### Görevin Amacı
Aşk üzerine metne göre aşağıdaki soruları yanıtlayın:
(a) Aşkı konuşmak ya da yazmak, anlatan kişi için uzun yıllar ne sayılmıştı?
(b) "Aşk var demek" ile "aşk yok demek" için kendi kendine ne denmiştir?
(c) Aşka yok diyebilmek için neyin gerektiği belirtilir?

### Seçilmiş Bölüm
● ● ● ●

Aşk üzerine

Aşk var mıdır, yok mudur sorusuyla başlayan bir tartışmayı dinledim. Aslında aşkı konuşmak ya da yazmak ayıptı benim için uzun yıllar. Geç de olsa aşk hakkında bir şeyler söylemek istedim.
Aşk var demekle aşk yok demek aynı şeydir dedim kendi kendime. Var diyenlere yok, yok diyenlere var demek geldi içimden.
Aşkın varlığını ispata çalışma çünkü yok. Aşka yok diyebilmek için ise onun varlığını kabul ediyor, tanımlıyor ya da algılıyor olmamız gerekir.

● ● ● ●

### Kaynak Veriler
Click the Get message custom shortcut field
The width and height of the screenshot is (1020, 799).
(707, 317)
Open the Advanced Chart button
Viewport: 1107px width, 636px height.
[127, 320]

● ● ● ●

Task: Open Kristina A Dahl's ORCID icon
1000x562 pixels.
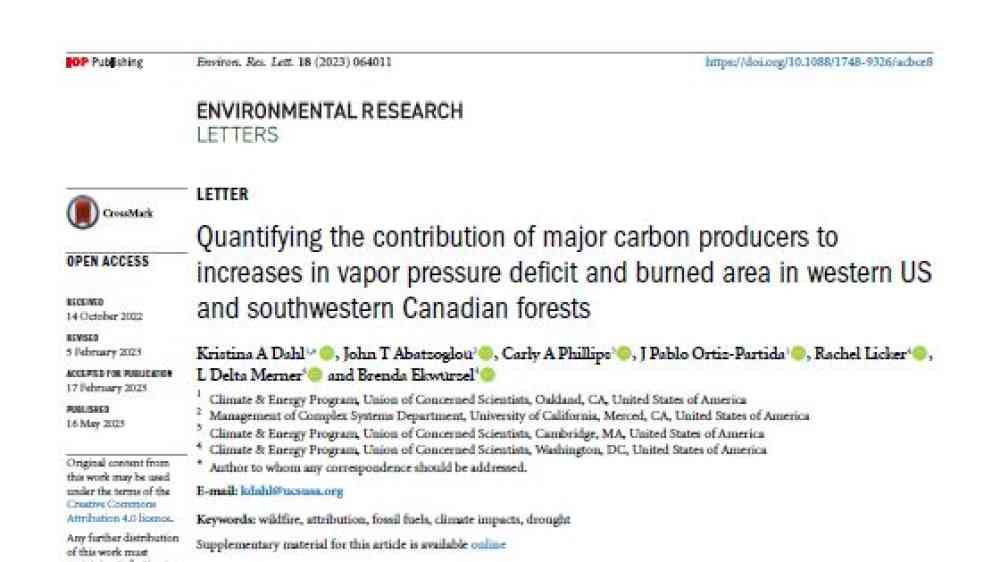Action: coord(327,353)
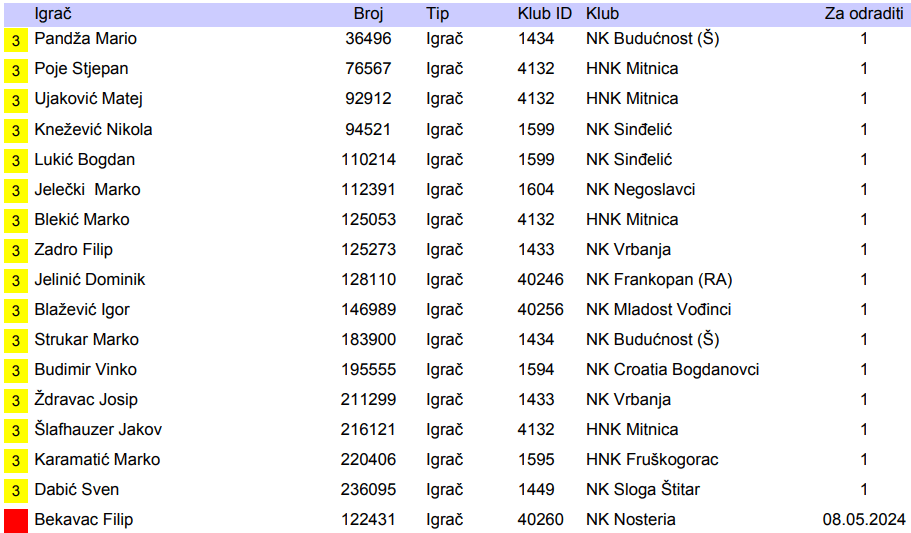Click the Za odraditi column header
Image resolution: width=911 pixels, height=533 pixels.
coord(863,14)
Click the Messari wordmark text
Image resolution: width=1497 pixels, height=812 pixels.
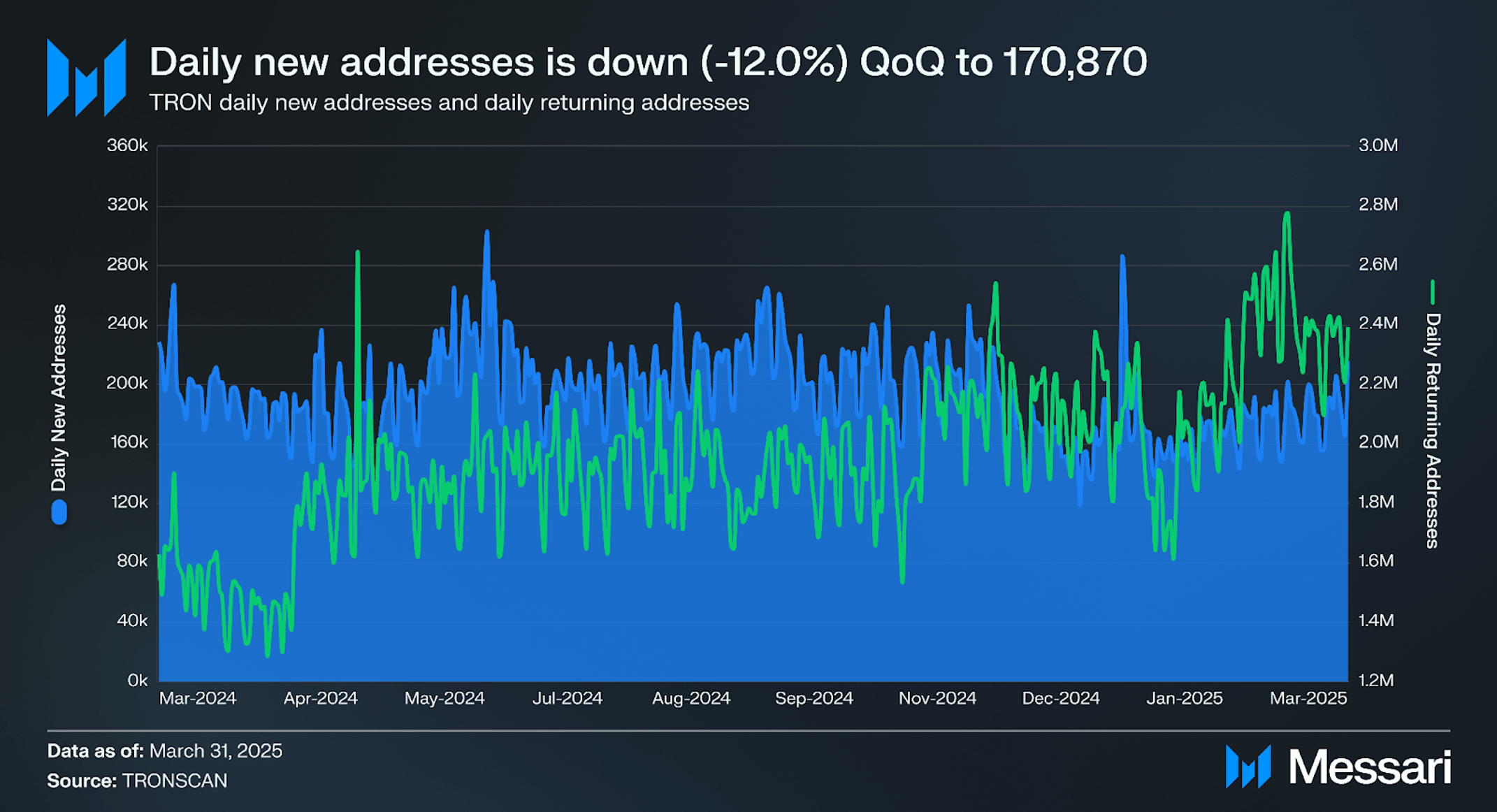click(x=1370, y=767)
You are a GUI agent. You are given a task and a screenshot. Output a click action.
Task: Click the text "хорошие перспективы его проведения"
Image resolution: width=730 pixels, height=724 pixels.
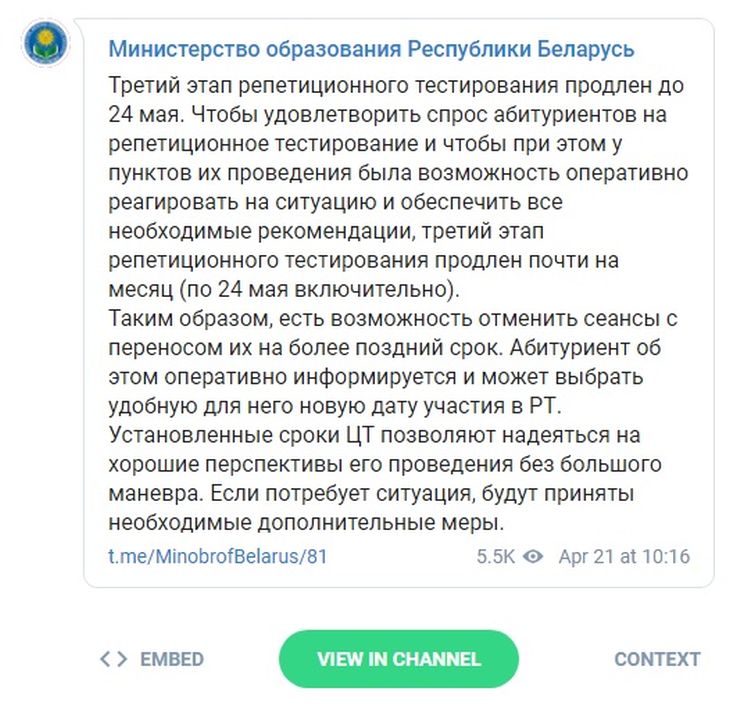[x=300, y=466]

● ● ● ●

### Tamamlanmış Alıştırma
(a) Ayıp sayılmıştı.
(b) İkisinin aynı şey olduğu denmiştir.
(c) Aşkın varlığını kabul ediyor, tanımlıyor ya da algılıyor olmamız gerekir.